**Instructions for the task**
The expected output is the data below, restated word for word.

**Data for this task**
★ ★ ★ ★ ★ ★ ★

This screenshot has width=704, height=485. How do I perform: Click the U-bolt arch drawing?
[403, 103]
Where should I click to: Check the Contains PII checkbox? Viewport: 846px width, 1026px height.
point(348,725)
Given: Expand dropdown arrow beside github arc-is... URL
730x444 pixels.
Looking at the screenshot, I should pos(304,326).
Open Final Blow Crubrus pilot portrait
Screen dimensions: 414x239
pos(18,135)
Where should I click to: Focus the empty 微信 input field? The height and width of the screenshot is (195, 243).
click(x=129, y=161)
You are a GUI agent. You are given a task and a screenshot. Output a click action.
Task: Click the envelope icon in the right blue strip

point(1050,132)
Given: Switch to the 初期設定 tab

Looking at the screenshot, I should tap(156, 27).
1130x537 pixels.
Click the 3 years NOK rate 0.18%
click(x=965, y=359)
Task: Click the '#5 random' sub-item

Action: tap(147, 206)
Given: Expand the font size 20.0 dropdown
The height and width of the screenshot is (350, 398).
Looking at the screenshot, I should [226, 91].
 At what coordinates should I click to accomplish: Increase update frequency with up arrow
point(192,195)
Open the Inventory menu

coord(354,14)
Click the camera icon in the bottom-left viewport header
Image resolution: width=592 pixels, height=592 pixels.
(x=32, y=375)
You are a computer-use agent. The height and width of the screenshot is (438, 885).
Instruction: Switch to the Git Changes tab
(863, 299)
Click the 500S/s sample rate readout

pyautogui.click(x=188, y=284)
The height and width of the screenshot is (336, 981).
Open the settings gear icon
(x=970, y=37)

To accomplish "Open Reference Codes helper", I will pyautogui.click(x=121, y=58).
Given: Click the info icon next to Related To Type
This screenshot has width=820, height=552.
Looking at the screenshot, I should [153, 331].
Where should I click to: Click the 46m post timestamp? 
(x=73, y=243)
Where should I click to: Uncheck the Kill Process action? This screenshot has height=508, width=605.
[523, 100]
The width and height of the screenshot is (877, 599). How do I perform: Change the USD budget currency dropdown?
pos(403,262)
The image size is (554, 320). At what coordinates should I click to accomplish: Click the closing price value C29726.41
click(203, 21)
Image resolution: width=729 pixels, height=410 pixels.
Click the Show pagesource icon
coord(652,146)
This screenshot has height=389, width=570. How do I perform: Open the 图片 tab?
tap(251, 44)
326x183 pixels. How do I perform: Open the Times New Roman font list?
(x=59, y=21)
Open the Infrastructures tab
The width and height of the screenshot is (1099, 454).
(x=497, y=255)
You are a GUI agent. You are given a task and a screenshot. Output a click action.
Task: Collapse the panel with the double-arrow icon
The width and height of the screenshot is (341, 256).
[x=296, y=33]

★ ★ ★ ★ ★ ★ ★

**Reply to the task**
This screenshot has width=704, height=485. How do I perform: Click the U-bolt arch drawing?
[403, 103]
Where should I click to: Check the Contains PII checkbox? Viewport: 846px width, 1026px height.
point(348,725)
Given: Expand dropdown arrow beside github arc-is... URL
730x444 pixels.
Looking at the screenshot, I should pos(304,326).
Open Final Blow Crubrus pilot portrait
Screen dimensions: 414x239
pos(18,135)
Where should I click to: Focus the empty 微信 input field? The height and width of the screenshot is (195, 243).
click(x=129, y=161)
You are a GUI agent. You are given a task and a screenshot. Output a click action.
Task: Click the envelope icon in the right blue strip

point(1050,132)
Given: Switch to the 初期設定 tab

Looking at the screenshot, I should tap(156, 27).
1130x537 pixels.
Click the 3 years NOK rate 0.18%
click(x=965, y=359)
Task: Click the '#5 random' sub-item

Action: tap(147, 206)
Given: Expand the font size 20.0 dropdown
The height and width of the screenshot is (350, 398).
Looking at the screenshot, I should [226, 91].
 At what coordinates should I click to accomplish: Increase update frequency with up arrow
point(192,195)
Open the Inventory menu

coord(354,14)
Click the camera icon in the bottom-left viewport header
Image resolution: width=592 pixels, height=592 pixels.
(x=32, y=375)
You are a computer-use agent. The height and width of the screenshot is (438, 885).
Instruction: Switch to the Git Changes tab
(863, 299)
Click the 500S/s sample rate readout

pyautogui.click(x=188, y=284)
The height and width of the screenshot is (336, 981).
Open the settings gear icon
(x=970, y=37)

To accomplish "Open Reference Codes helper", I will pyautogui.click(x=121, y=58).
Given: Click the info icon next to Related To Type
This screenshot has width=820, height=552.
Looking at the screenshot, I should [153, 331].
Where should I click to: Click the 46m post timestamp? 
(x=73, y=243)
Where should I click to: Uncheck the Kill Process action? This screenshot has height=508, width=605.
[523, 100]
The width and height of the screenshot is (877, 599). How do I perform: Change the USD budget currency dropdown?
pos(403,262)
The image size is (554, 320). At what coordinates should I click to accomplish: Click the closing price value C29726.41
click(203, 21)
Image resolution: width=729 pixels, height=410 pixels.
Click the Show pagesource icon
coord(652,146)
This screenshot has height=389, width=570. How do I perform: Open the 图片 tab?
tap(251, 44)
326x183 pixels. How do I perform: Open the Times New Roman font list?
(x=59, y=21)
Open the Infrastructures tab
The width and height of the screenshot is (1099, 454).
(x=497, y=255)
You are a GUI agent. You are given a task and a screenshot. Output a click action.
Task: Collapse the panel with the double-arrow icon
The width and height of the screenshot is (341, 256).
[x=296, y=33]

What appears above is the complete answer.